Schilling detailed the concerns: "We didn't think you would be able to contain the F-16 on an iced ramp. We figured that once the motor was cranked that there would be no way to hold the airplane. We thought that its small size combined with its power would send it skidding along the ground, taking the chocks with it. So we made plans to tow the airplanes to the end of the runway and crank them there."
When the taxiways at Eielson received their first glaze of ice that fall, the maintenance personnel and pilots all got a little anxious. For a short time, the squadron followed through on its contingency plans and authorized extra tow vehicles to pull the F-16s to the end of the runway. This practice proved so inefficient that the commander gave the go-ahead for the base's first F-16 Ice Capades.
"I was out there for the first two or three days watching them taxi and launch," Larsen recalled. "I never once saw an F-16 slide a tire. You can go out there today and watch the A-10s slip and slide. My personal opinion is that the airplane is actually more agile on the snow and ice than the A-10. That turned out to be our biggest surprise.
The pilots, including Horn, were equally surprised and pleased. "There isn't a former A-10 pilot here who would not tell you that the F-16 handles the ice and snow around the taxi and takeoff phases equal to or better than the A-10," said Horn. "And on landing, we've never passed the 9,000-foot turnoff with the planes during the winter."

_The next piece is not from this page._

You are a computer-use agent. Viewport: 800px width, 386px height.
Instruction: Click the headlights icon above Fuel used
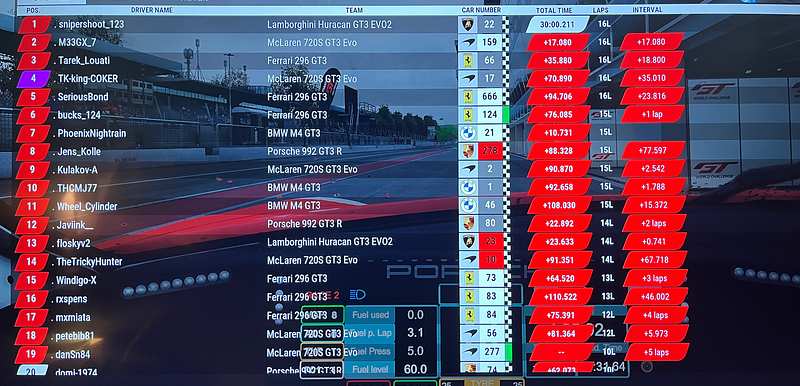pos(358,295)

While the winters at Eielson present a formidable challenge, they also offer some subtle advantages. Jet engines perform better in cold air. The long nights allow the squadron to fly its night missions in the afternoon. And the day-to-day rigors of surviving the cold engender a special camaraderie - a shared suffering. In other words, people seem more willing to help each other in a place where a little help on the side of the highway can mean the difference between life and death.

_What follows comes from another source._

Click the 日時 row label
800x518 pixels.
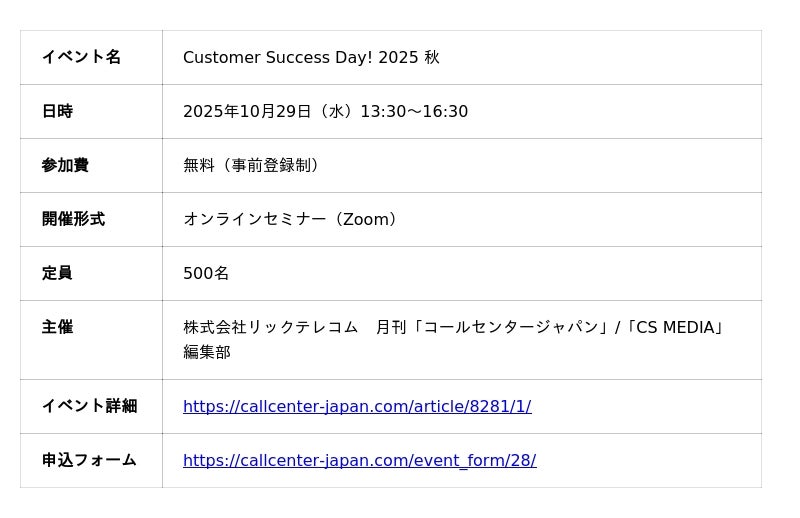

And summer is not immune to its own problems. Mention mosquitoes, and locals will describe some jumbo-sized insects with voracious appetites. And twenty hours of daylight create problems of overindulgence. Just try being fresh for work after finishing a round of golf at two in the morning.
But summer is what most people here live for. "You live all winter in anticipation of the summer," said Schilling. "The warm months make you realize how easy it is to work in nice weather." Schilling plans to stay after he retires. "I love it here," he admitted. "I like the climate and the people. We enjoy a more relaxed attitude and a slower pace up here."

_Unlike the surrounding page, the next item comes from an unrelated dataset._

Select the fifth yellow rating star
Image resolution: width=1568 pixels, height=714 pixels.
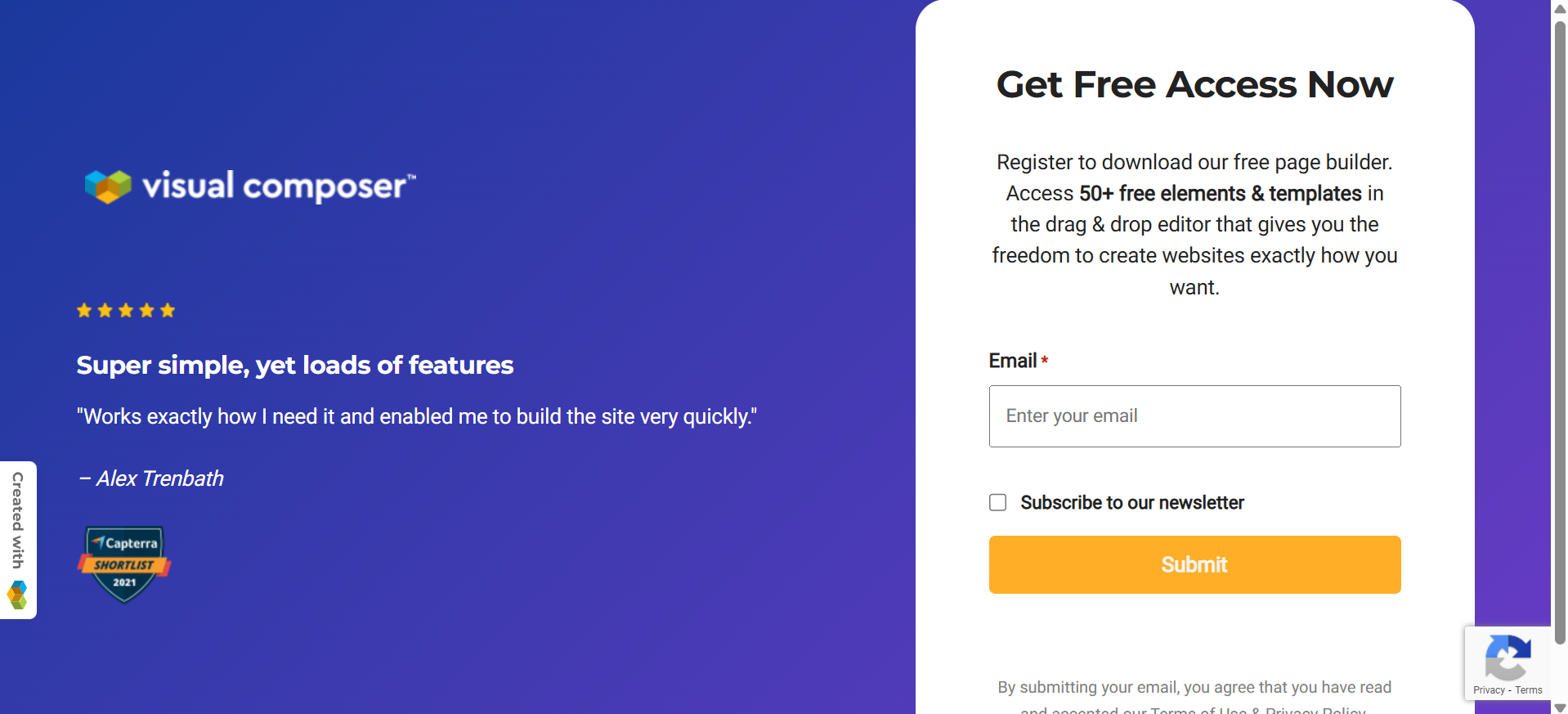[x=168, y=310]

According to Horn, many more people want to stay at the base indefinitely than want to leave immediately. "Once you get here," Horn said, "you fall in love with the place. The people who want to leave after three or four years are not angry or upset with their experience. They're just ready to do something else. They're not yelling, 'Let me out of here!' But, on the other hand, I occasionally have to twist arms to get people to leave."
"The first thing I would tell a person who was assigned up here," explained Larsen, who is also planning to retire in Alaska, "would be to disregard a lot of the things you hear about this state. We're not all running around behind dogsleds. It is not dark twenty-four hours a day. And the snow melts. If you like the outdoors, you are going to like Alaska."
And the winters are only a cold affair.